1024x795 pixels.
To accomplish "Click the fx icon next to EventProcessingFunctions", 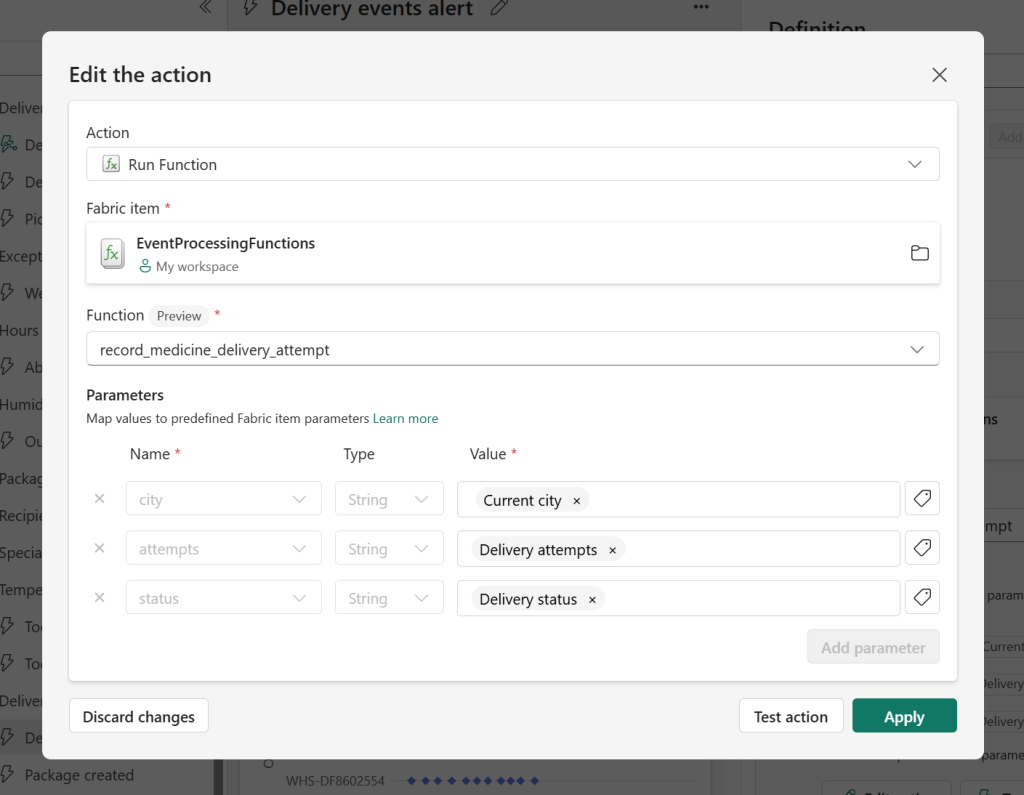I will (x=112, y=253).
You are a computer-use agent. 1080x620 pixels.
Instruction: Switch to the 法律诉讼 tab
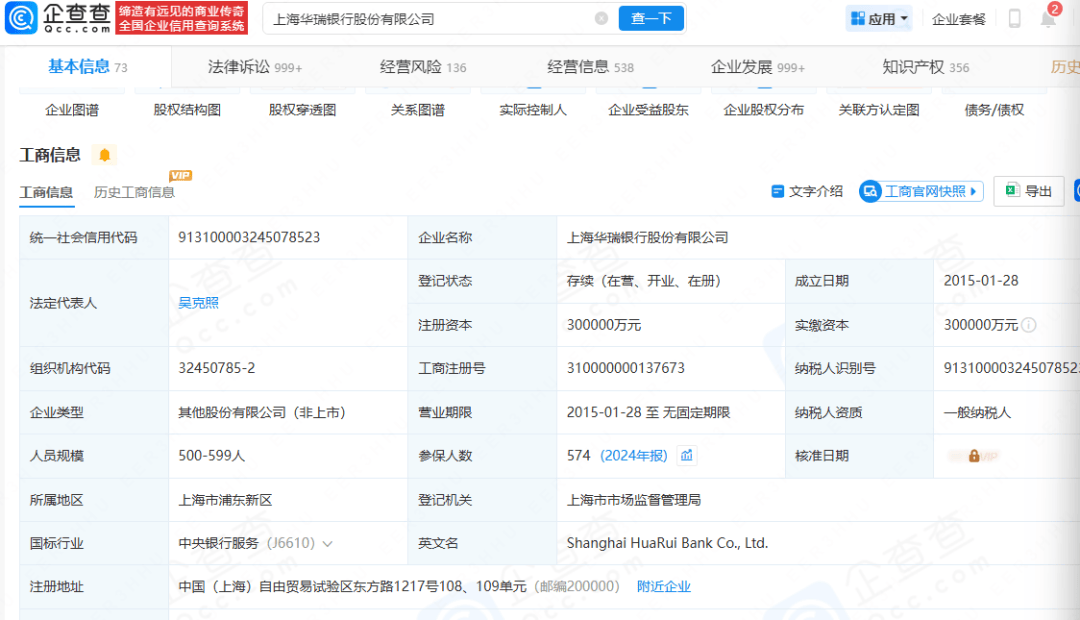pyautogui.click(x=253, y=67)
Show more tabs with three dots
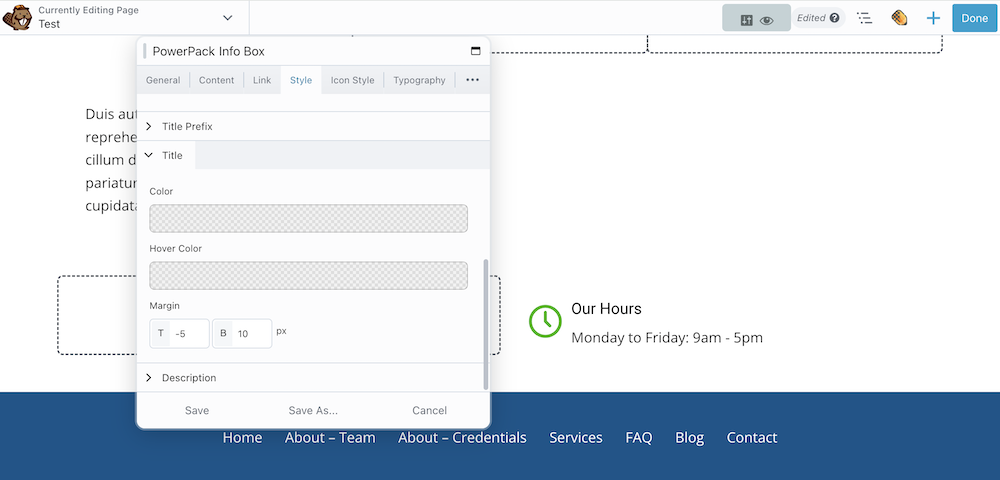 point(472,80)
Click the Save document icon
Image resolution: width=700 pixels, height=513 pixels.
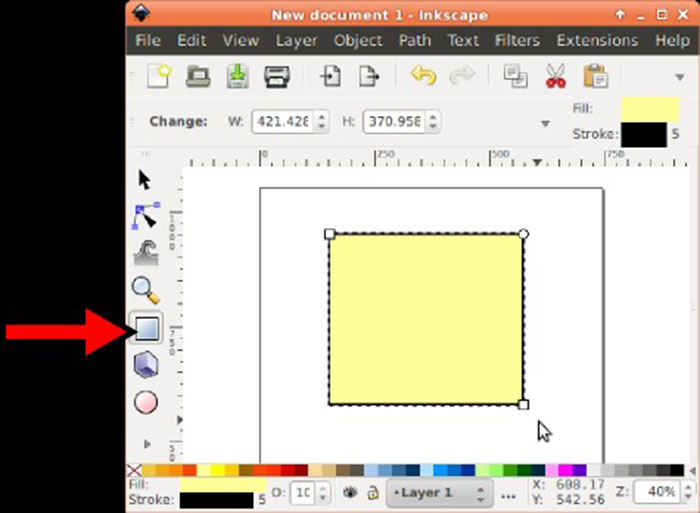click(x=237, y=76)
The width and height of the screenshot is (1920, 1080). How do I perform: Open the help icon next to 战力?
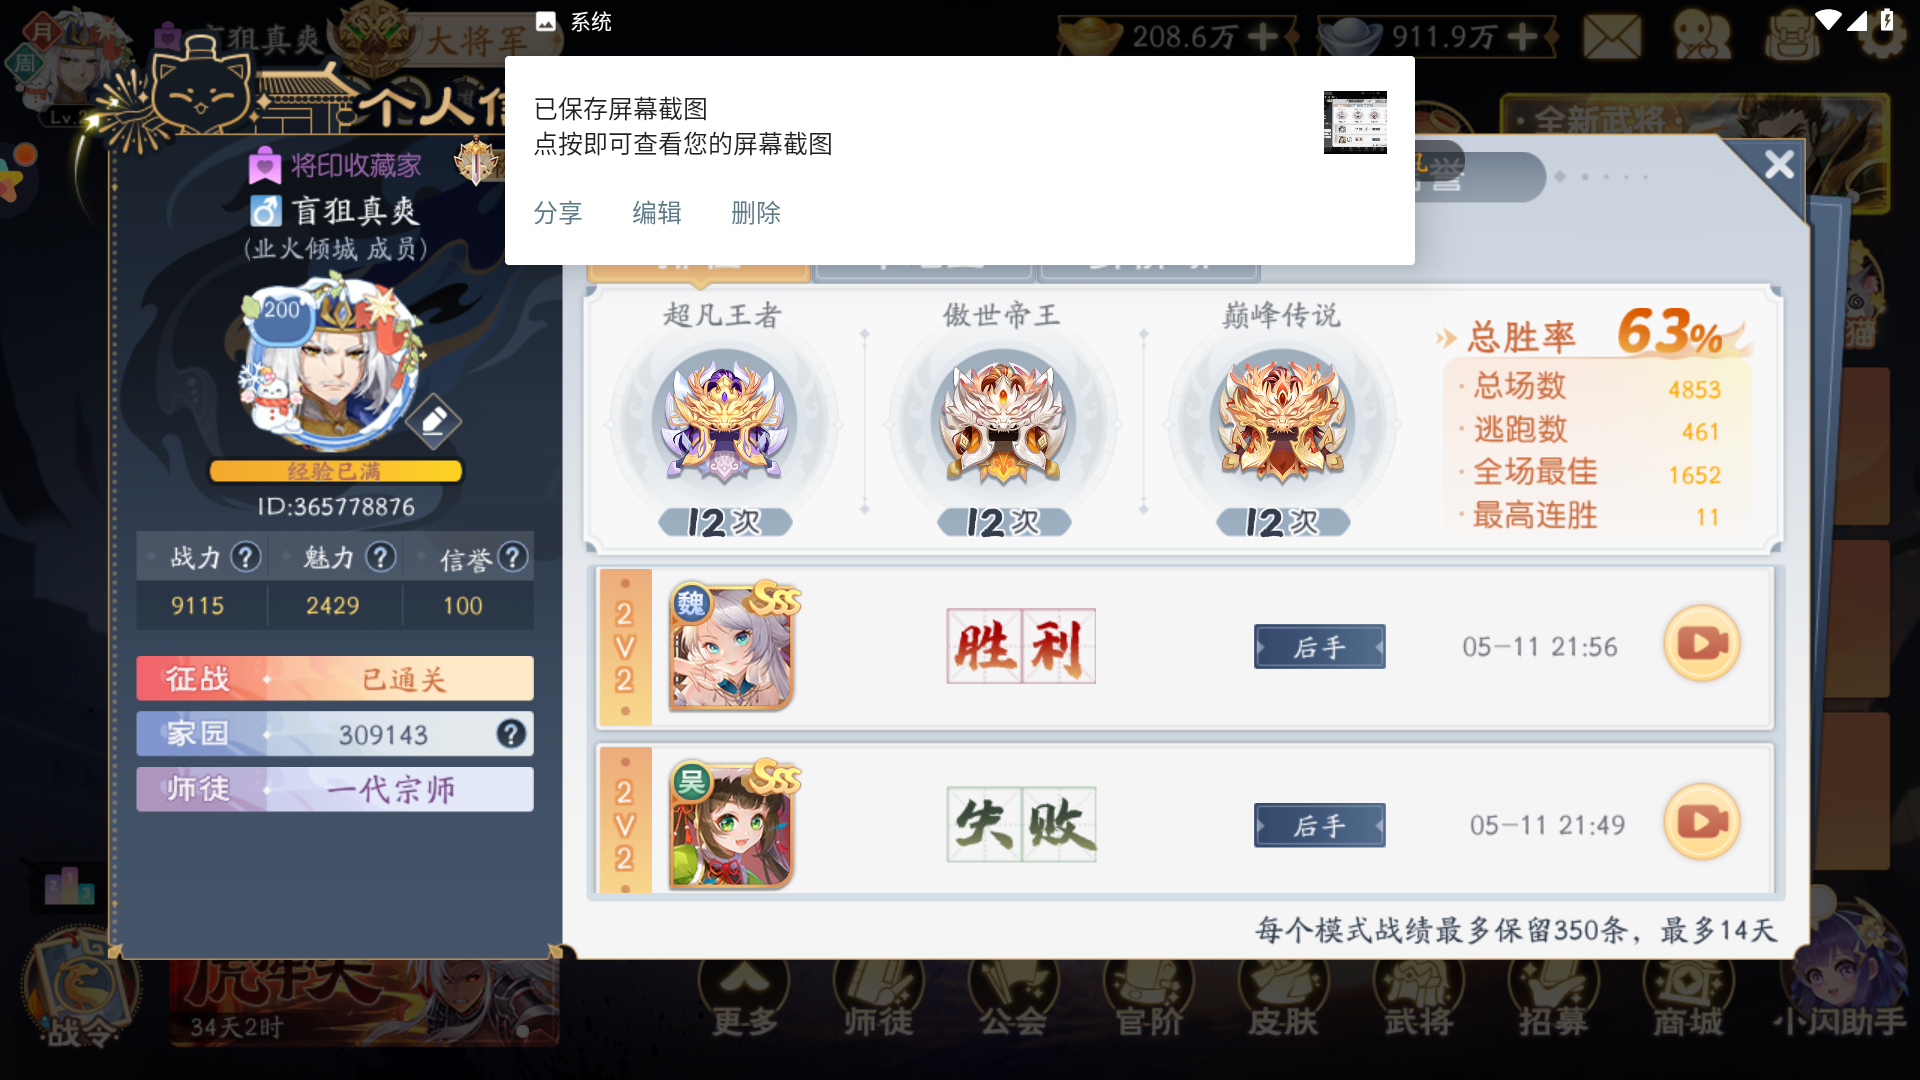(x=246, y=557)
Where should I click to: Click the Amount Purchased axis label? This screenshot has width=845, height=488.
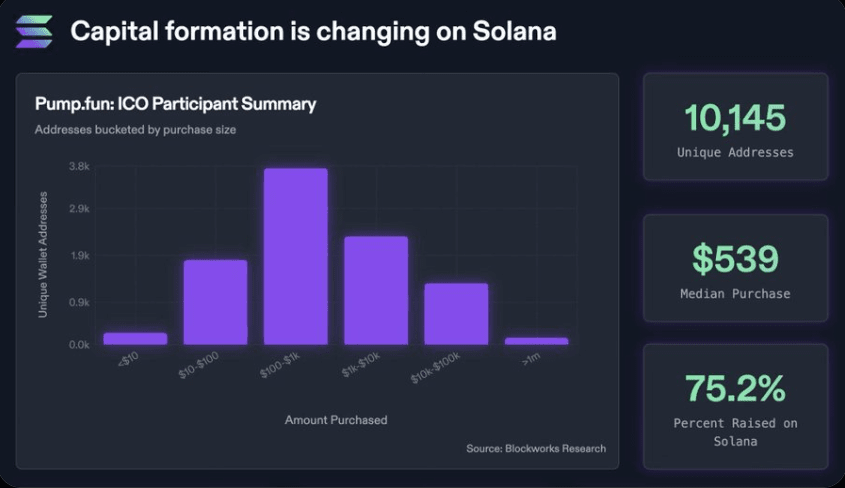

▶ Given instruction: Recast the records above as a numbered list, starting at the line that contains "You are a computer-use" and continuing through the end of the records. Omit blank lines and leave out the pictures.

▶ The answer:
1. You are a computer-use agent. 1080x620 pixels.
2. Instruction: Switch to the 法律诉讼 tab
3. pyautogui.click(x=253, y=67)
4. Show more tabs with three dots
5.  point(472,80)
6. Click the Save document icon
7. Image resolution: width=700 pixels, height=513 pixels.
8. click(x=237, y=76)
9. The width and height of the screenshot is (1920, 1080). How do I perform: Open the help icon next to 战力?
10. (x=246, y=557)
11. Where should I click to: Click the Amount Purchased axis label? This screenshot has width=845, height=488.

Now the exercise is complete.